# Introduction

Long short-term memory (LSTM) is a type of neural network architecture
designed to capture long-term dependencies in sequential data. It is
particularly useful in time-series analysis, language modeling, speech
recognition, and other tasks that require modeling sequential data.
PyTorch is a popular open-source machine learning framework that
provides excellent support for building and training LSTMs.

In this notebook, we will explore the basics of LSTMs in PyTorch. We
will start with the theoretical background, including the architecture
of LSTMs and how they work. Then, we will dive into practical
implementation, including data preprocessing, building the LSTM model,
training the model, and evaluating the model’s performance. Finally, we
will discuss some advanced techniques for LSTMs, such as bidirectional
LSTMs, stacked LSTMs, and attention mechanisms.

# Theoretical Background

## Recurrent Neural Networks (RNNs)

Before we dive into LSTMs, let’s first take a look at recurrent neural
networks (RNNs). RNNs are a type of neural network architecture that is
designed to handle sequential data. They process sequences of vectors
(inputs) by recursively applying the same set of weights to each input
vector. An RNN is composed of a loop that processes each input vector
and updates its internal state based on the input vector and the
previous state. The output of the RNN at each step is a function of the
current internal state.

## EXERCISE REQUIREMENTS
1 - From the LSTM introduction, reproduce word for word the passage from "Long short-term memory" up to and including "modeling sequential data.".
2 - Answer these questions using the LSTM introduction:
(a) Which machine learning framework does it name as providing support for building and training LSTMs?
(b) Which three advanced techniques for LSTMs does it say will be discussed at the end?
(c) According to it, the output of an RNN at each step is a function of what?

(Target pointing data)
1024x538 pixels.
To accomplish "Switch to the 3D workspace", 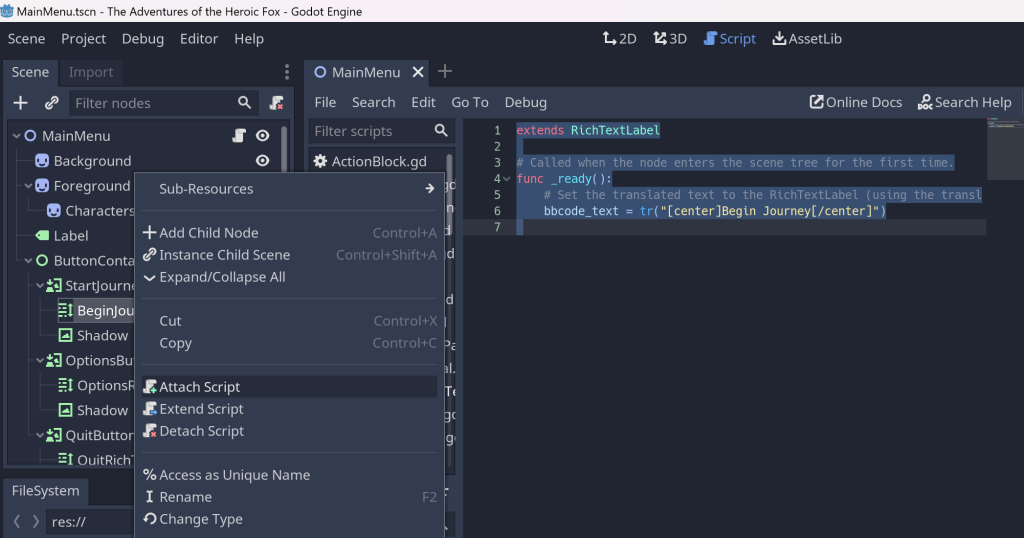I will click(670, 39).
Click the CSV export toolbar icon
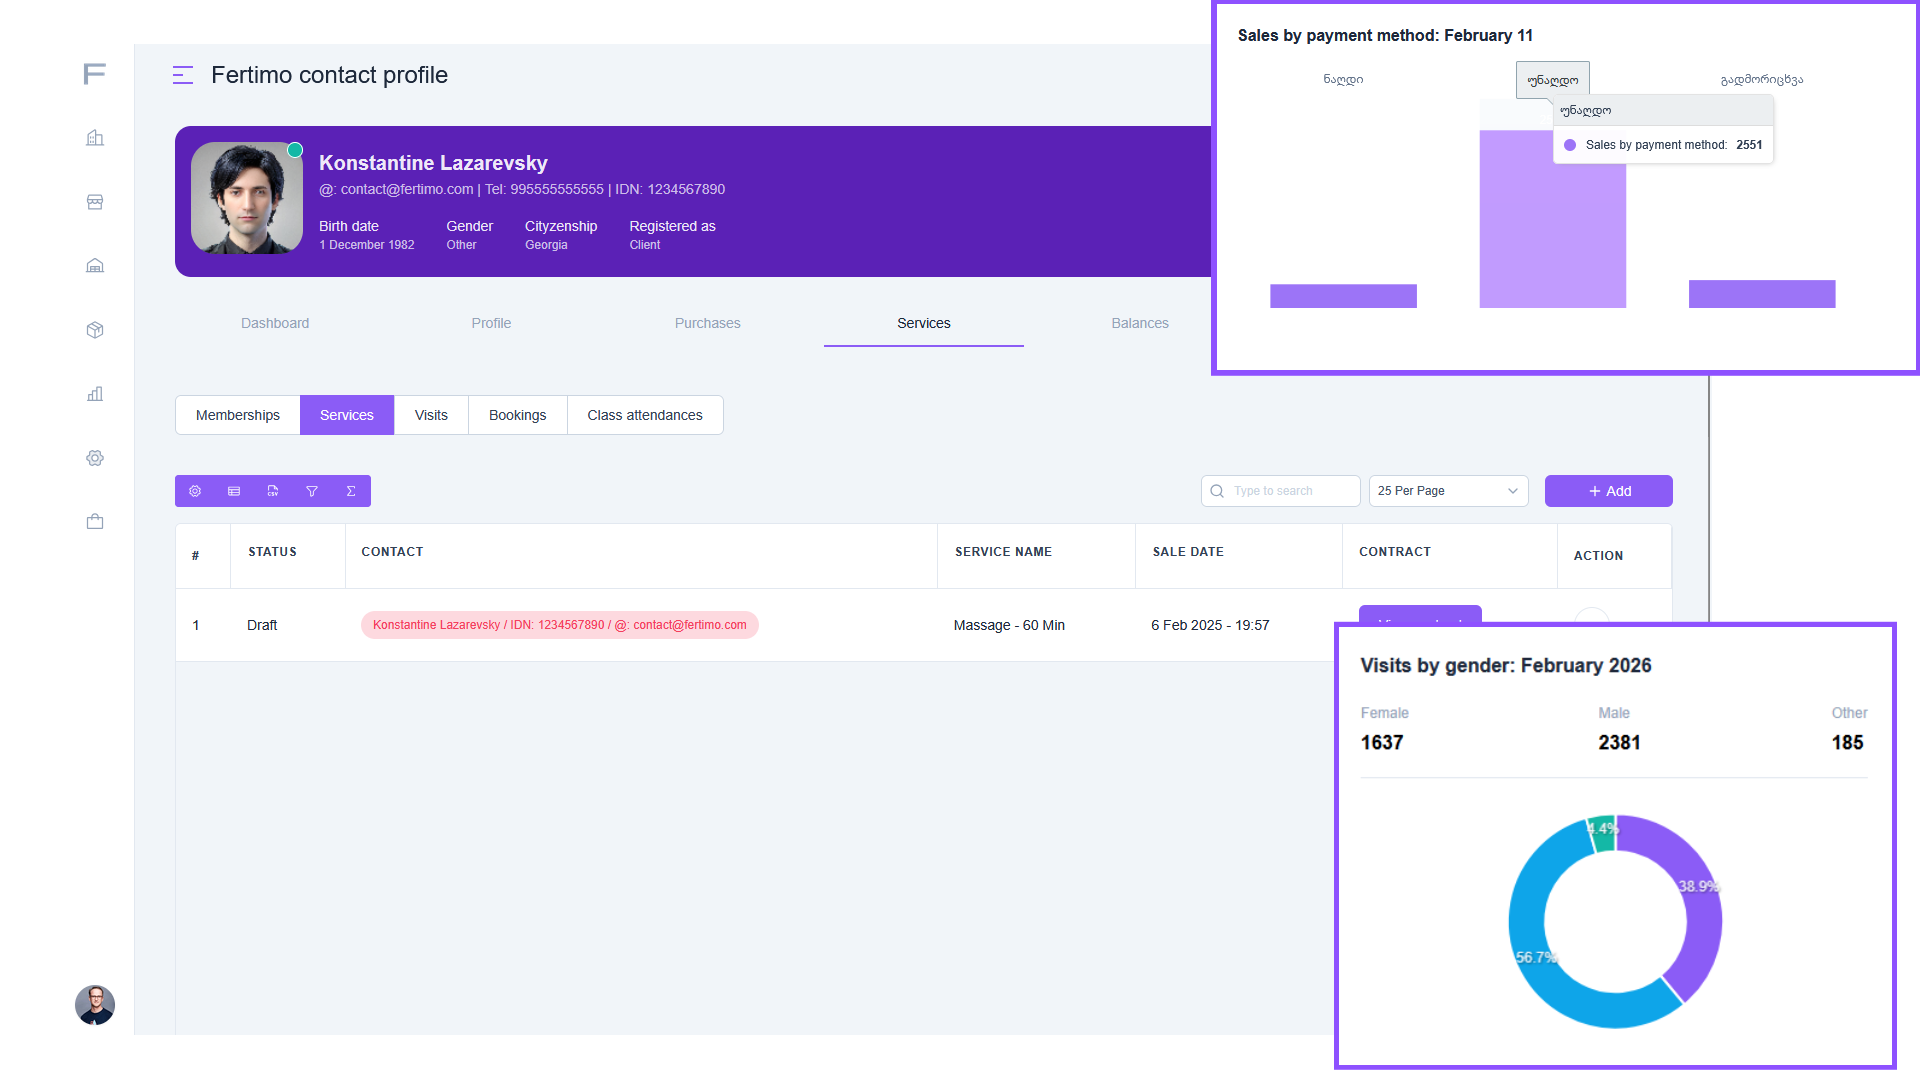Image resolution: width=1920 pixels, height=1080 pixels. tap(273, 491)
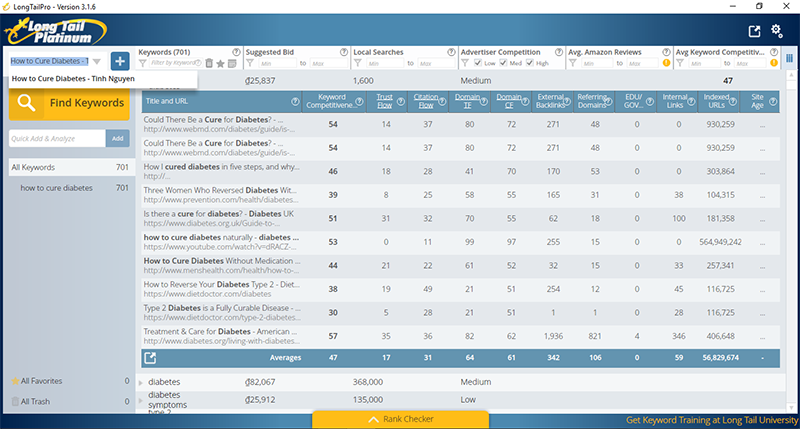Screen dimensions: 800x429
Task: Click export icon in the Averages row
Action: tap(150, 357)
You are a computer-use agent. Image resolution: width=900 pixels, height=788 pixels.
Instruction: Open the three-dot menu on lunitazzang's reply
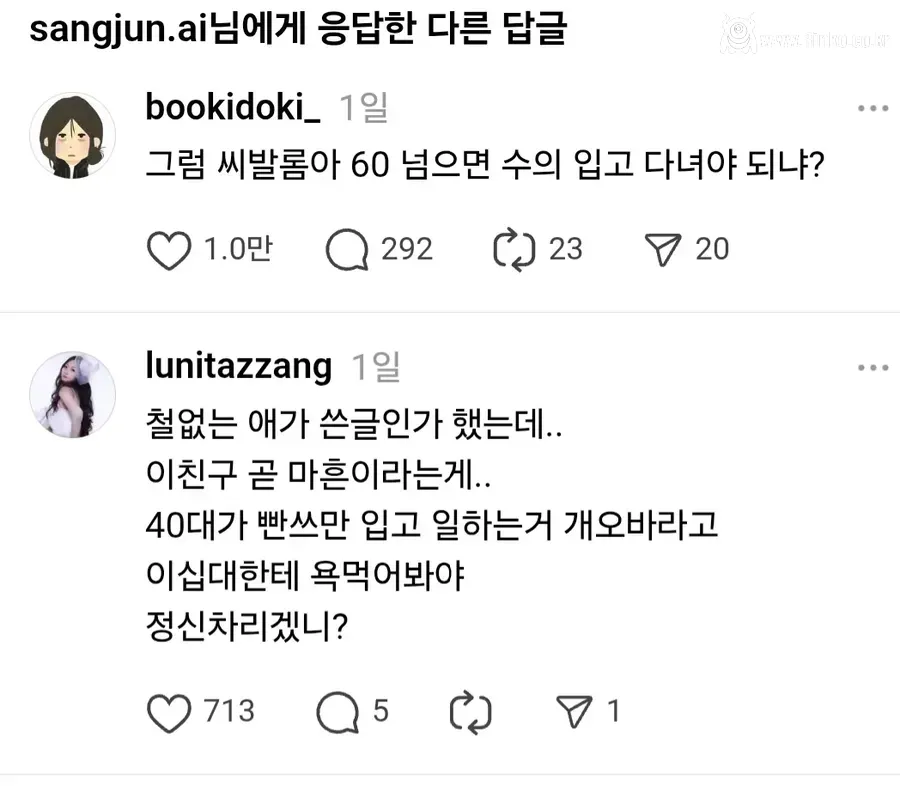pos(873,368)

## ANSWERS TO THE EXERCISE
1 -
Long short-term memory (LSTM) is a type of neural network architecture
designed to capture long-term dependencies in sequential data. It is
particularly useful in time-series analysis, language modeling, speech
recognition, and other tasks that require modeling sequential data.

2 -
(a) PyTorch.
(b) Bidirectional LSTMs, stacked LSTMs, and attention mechanisms.
(c) The current internal state.